Seborrheic dermatitis is a chronic condition which arises from inflammation of the skin on the areas of the face or scalp most commonly, but can also be found on the chest and even the groin region. Seborrheic dermatitis patients will start to experience a red discoloration of the skin with white flaking and scaling. Most times it occurs in the region of the eyebrows and the folds that arise for the corners of the nose and extend to the corners of the mouth. On scalp, many people use the lay term “dandruff” which really describes the effect of the inflammation on the skin with seborrheic dermatitis. The scale or flakes indicate inflammation of the skin tissue, which when the “fishnet” structure of the skin cells are disrupted, then leads to sloughing or flaking. Scientists do not understand why some patients develop seborrheic dermatitis and others do not. It is not infectious, but inflammatory. The inflammation seems to be driven or spurred on by the sebaceous glands which produce oil or sebum, and seem to allow for overgrowth of demodex which is a naturally occurring parasite that lives around those sebaceous glands. With oilier or seborrheic patients, the thought is that the demodex are over-populating and the immune system is creating an inflammatory response in return which appears as seborrheic dermatitis. Seborrheic dermatitis is not typically painful, but can be described as itchy. It is unsightly to patients, and embarrassing.

Data entries:
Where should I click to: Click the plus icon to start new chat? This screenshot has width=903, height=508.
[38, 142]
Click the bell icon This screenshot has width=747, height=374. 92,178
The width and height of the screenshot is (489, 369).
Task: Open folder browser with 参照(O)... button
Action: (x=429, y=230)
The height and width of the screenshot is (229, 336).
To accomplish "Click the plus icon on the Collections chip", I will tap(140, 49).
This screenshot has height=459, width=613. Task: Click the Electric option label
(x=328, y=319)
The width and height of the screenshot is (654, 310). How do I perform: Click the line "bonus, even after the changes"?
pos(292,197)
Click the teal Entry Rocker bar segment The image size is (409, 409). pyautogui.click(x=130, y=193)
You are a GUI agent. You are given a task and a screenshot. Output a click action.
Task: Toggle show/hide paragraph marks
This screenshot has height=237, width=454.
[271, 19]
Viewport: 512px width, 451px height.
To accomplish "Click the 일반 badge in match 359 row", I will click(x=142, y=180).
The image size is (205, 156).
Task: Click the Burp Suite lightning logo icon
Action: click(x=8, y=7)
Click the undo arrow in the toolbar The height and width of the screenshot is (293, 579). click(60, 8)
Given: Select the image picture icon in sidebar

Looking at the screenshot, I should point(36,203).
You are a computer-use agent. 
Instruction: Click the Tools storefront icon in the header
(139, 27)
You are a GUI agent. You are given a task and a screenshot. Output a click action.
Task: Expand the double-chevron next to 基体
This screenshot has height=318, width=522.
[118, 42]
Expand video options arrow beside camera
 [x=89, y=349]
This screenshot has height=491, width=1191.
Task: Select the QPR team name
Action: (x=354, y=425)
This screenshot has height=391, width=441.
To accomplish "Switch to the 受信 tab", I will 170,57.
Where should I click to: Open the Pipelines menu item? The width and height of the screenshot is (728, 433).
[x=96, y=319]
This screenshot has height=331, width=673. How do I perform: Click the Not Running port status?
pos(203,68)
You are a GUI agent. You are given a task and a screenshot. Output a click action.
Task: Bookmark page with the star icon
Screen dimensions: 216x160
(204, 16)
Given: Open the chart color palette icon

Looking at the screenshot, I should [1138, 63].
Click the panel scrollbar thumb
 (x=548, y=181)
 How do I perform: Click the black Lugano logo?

■ Exercise brief: In the seborrheic dermatitis text, what lay term do many people use for the condition when it appears on the scalp? Rely only on the seborrheic dermatitis text, not on the listing.

■ Response to the task: "Dandruff"